Research at the University of Liverpool has revealed how gangs modelled on the American underworld emerged in 1920s and 30s Glasgow.
Dr Andrew Davies, from the University’s Department of History, searched police files, legal records and thousands of press reports to investigate the realities behind Glasgow’s reputation as the ‘Chicago’ of Britain.
Modelled on Hollywood gangsters
He uncovered the stories of some of the city’s most notorious gangsters, such as Billy Fullerton, a one-time leader of the Bridgeton Billy Boys. Fullerton and his rivals modelled themselves on Hollywood gangsters played by actors such as George Raft and Paul Muni in the 1932 film Scarface.
Dr Davies said: “Glasgow is by no means the only British city with a history of gang formation. Liverpool, London, Manchester and Birmingham were all plagued by gangs and ‘knife-crime’ during the late nineteenth century. But Glasgow’s gangs appear to have been more persistent than those elsewhere and they became particularly notorious during the 1930s.”
Of all Britain’s major cities, Glasgow was the worst hit during the Great Depression. Its two staple industries, shipbuilding and heavy engineering, fell into steep decline after the First World War. In 1936, more than 85,000 of the city’s workers were unemployed.
Under Billy Fullerton’s leadership, the Bridgeton Billy Boys ran ‘American-style’ protection rackets, terrorising shopkeepers and publicans
Gangs such as the Billy Boys, the Kent Star and the South Side Stickers recruited significant numbers of young people who could not find work. Religious sectarianism was also an important factor. Gangs saw themselves as defending their communities, although their raids on each other’s territory did a great deal to inflame local antagonisms.
Dr Davies said: “Researching gang formation gives us a window onto the condition of society. What it tells us is that gang culture always emerges in the midst of poverty and economic inequality. Young men, especially, turn to gangs for companionship, but also for kudos and excitement.
“The Bridgeton Billy Boys figure very prominently in the archival records. They were a Protestant gang, with around 500 members, and they dominated the city’s East End.

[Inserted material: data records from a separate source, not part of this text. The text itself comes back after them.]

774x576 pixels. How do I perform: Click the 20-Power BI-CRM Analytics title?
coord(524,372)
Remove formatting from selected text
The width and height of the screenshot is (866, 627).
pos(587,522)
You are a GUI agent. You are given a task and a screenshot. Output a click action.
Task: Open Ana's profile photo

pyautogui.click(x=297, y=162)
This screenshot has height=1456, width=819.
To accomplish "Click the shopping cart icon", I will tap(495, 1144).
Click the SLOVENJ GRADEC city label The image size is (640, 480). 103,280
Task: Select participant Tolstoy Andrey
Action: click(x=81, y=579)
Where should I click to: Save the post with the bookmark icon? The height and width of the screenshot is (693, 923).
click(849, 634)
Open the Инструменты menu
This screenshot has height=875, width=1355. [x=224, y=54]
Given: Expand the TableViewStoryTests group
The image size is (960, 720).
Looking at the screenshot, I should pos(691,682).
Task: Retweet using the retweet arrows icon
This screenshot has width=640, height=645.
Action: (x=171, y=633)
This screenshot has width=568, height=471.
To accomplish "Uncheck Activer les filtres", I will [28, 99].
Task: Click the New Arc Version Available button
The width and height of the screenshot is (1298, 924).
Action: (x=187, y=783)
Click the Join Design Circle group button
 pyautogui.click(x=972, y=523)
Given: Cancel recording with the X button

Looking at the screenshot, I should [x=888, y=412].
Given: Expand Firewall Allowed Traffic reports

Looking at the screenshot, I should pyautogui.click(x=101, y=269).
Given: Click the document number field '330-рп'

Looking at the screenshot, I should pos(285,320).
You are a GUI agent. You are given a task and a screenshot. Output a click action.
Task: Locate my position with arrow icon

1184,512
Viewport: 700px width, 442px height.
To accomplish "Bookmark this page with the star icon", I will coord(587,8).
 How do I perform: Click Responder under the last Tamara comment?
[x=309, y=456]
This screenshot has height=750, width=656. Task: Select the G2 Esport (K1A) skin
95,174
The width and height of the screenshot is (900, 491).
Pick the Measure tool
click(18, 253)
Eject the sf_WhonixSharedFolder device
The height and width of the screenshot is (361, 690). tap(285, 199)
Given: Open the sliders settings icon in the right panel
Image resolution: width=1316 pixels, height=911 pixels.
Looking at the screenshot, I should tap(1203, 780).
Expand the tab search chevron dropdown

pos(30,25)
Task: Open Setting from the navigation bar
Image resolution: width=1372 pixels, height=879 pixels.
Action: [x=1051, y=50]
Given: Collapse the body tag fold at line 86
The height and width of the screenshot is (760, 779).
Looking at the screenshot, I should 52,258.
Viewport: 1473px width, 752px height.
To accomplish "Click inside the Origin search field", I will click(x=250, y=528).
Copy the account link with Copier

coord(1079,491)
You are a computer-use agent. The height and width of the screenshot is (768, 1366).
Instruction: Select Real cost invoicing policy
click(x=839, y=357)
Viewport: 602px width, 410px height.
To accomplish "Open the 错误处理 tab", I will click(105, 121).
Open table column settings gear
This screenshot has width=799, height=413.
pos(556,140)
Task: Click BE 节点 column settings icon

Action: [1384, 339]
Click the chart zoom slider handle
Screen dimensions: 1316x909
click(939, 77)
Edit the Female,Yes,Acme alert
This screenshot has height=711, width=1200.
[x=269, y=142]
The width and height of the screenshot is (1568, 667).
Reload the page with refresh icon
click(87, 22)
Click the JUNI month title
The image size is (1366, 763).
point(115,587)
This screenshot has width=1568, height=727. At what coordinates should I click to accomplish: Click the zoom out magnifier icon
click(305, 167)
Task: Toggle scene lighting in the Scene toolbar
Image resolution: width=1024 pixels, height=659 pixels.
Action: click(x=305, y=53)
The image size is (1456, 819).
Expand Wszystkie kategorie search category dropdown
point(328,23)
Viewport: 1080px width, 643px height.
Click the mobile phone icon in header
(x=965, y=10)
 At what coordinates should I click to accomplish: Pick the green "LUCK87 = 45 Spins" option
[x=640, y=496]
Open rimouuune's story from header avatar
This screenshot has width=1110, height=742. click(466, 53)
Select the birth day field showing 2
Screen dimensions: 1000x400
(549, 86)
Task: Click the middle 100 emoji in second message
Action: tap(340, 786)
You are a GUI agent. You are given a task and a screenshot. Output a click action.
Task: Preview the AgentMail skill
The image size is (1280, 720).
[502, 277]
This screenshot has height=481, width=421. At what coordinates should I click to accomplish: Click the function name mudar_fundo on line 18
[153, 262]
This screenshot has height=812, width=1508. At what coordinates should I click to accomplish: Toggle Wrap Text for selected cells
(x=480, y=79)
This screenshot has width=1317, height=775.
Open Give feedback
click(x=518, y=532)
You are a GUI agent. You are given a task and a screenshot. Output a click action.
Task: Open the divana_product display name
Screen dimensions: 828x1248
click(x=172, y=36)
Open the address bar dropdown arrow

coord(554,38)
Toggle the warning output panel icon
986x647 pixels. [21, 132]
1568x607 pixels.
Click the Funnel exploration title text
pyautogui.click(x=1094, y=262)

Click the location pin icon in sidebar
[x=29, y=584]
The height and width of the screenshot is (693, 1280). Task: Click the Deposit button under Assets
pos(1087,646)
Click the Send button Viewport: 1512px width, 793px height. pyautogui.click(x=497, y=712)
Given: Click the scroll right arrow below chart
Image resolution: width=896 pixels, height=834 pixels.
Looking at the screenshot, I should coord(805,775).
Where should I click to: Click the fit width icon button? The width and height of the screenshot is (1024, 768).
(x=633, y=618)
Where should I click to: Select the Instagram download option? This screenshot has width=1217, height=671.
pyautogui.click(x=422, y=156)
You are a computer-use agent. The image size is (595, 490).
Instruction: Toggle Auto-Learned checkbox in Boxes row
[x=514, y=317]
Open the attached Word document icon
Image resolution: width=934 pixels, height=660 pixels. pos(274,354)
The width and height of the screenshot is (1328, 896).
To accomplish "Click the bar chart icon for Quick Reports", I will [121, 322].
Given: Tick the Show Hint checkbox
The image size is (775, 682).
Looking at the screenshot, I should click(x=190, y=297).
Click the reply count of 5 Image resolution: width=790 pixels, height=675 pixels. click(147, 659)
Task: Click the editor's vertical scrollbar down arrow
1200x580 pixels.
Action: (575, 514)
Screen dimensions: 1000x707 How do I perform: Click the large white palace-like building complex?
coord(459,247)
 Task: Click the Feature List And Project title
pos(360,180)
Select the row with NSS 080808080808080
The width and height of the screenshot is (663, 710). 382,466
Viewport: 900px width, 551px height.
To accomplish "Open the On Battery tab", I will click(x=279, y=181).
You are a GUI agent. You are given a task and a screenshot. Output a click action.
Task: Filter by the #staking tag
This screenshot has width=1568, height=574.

“Under Billy Fullerton’s leadership, they ran ‘American-style’ protection rackets, terrorised shopkeepers and publicans, and waged endless feuds with the district’s Catholic gangs. Fullerton was very conscious of his public image, and gave interviews to the press in which he claimed that the Billy Boys were not ‘real’ criminals. He also insisted that they were family men, who looked after the wives and children of those members who were jailed.
“Fullerton depicted his followers as honourable gangsters, but the reality was very different. Many of them had been convicted of theft, and assaults on women.
“The archival records show not only the criminal careers of gang members, but also the impact their activities had on their parents, wives and children. These were desperate times and gang membership offered young men a sense of purpose. Its consequences, however, were frequently tragic: lives blighted by violence and intimidation and families torn apart.”
The research is published by Hodder and Stoughton in a book called City of Gangs: Glasgow and the Rise of the British Gangster.